Endangered Sea Otters Have a New Problem: Overpopulation

There are so many of the marine mammals in some parts of California that the habitat simply can’t hold any more—but other otters face a panoply of threats.
(Photo: Mark Boster/'Los Angeles Times' via Getty Images)
Dec 30, 2015· 2 MIN READ
John R. Platt covers the environment, wildlife, and technology and for TakePart, Scientific American, Audubon, and other publications.

A year ago, conservationists warned that the recovery of California’s iconic sea otters had stalled. The number of sea otters in the region grew by just five animals in 2014, leading some to worry that these incredibly cute marine mammals were in peril.

Well, not so fast.

California’s sea otters are, as many have pointed out, a conservation success story. They were once thought to be extinct in California, but about 50 sea otters were rediscovered in 1938. Since then, intense conservation efforts have allowed the population to grow to about 3,000.

Yes, the population growth rate has slowed in recent years, but now we know why, and it’s not because of bad news. According to research presented this month at the Society for Marine Mammalogy’s biennial conference, sea otters are doing so well that they have reached the “carrying capacity” of much of their habitat. That means there are as many otters as the environment can feed. In the central part of their range, they simply can’t grow their population any further.

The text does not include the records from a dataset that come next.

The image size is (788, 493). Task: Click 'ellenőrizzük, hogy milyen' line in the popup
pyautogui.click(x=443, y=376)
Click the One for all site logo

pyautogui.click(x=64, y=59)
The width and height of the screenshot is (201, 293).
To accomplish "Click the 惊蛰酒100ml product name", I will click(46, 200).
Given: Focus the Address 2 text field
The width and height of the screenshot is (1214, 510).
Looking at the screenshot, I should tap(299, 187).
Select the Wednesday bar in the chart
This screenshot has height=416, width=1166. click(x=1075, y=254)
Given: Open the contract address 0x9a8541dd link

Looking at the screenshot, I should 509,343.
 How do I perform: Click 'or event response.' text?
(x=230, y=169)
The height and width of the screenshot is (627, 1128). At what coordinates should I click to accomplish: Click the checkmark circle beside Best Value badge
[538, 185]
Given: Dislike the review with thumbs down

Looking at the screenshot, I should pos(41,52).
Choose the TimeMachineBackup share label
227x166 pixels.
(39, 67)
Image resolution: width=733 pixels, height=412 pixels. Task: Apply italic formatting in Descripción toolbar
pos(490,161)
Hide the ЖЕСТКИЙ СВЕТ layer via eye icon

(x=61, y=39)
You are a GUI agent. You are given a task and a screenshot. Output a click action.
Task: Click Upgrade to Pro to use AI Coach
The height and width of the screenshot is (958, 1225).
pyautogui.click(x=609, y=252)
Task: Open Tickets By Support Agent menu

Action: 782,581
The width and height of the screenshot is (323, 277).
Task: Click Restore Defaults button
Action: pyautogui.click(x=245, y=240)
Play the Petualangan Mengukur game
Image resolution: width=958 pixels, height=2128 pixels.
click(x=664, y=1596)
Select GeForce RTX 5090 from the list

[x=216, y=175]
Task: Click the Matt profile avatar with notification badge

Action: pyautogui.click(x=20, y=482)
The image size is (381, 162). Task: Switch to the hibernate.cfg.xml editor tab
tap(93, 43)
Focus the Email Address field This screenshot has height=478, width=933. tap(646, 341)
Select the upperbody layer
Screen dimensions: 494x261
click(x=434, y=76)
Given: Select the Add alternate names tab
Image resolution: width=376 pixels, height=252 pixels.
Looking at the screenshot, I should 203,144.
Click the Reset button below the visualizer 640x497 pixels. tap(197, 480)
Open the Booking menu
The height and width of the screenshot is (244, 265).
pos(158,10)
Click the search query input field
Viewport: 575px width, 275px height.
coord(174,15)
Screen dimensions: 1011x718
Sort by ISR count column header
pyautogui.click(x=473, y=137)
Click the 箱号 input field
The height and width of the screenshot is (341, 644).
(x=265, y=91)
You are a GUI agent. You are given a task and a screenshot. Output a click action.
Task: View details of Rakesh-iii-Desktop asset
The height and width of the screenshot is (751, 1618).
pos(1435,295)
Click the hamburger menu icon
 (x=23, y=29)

Noted sea otter researcher Tim Tinker of the United States Geological Survey called this “a major OS upgrade to sea otter science” and a change from the previous perception that sea otters were a species “on the edge,” with many threats affecting their survival.

Tinker presented the synthesis of 15 years’ worth of sea otter studies by more than three dozen researchers. Collecting the data was easy, he said. Sea otters stay within a mile of the shore and can be observed with a simple telescope. This allowed researchers to study their behavior, body conditions, reproductive success, and other factors. Even their diet could be easily recorded, because otters bring all of their food to the surface and eat while floating on their backs.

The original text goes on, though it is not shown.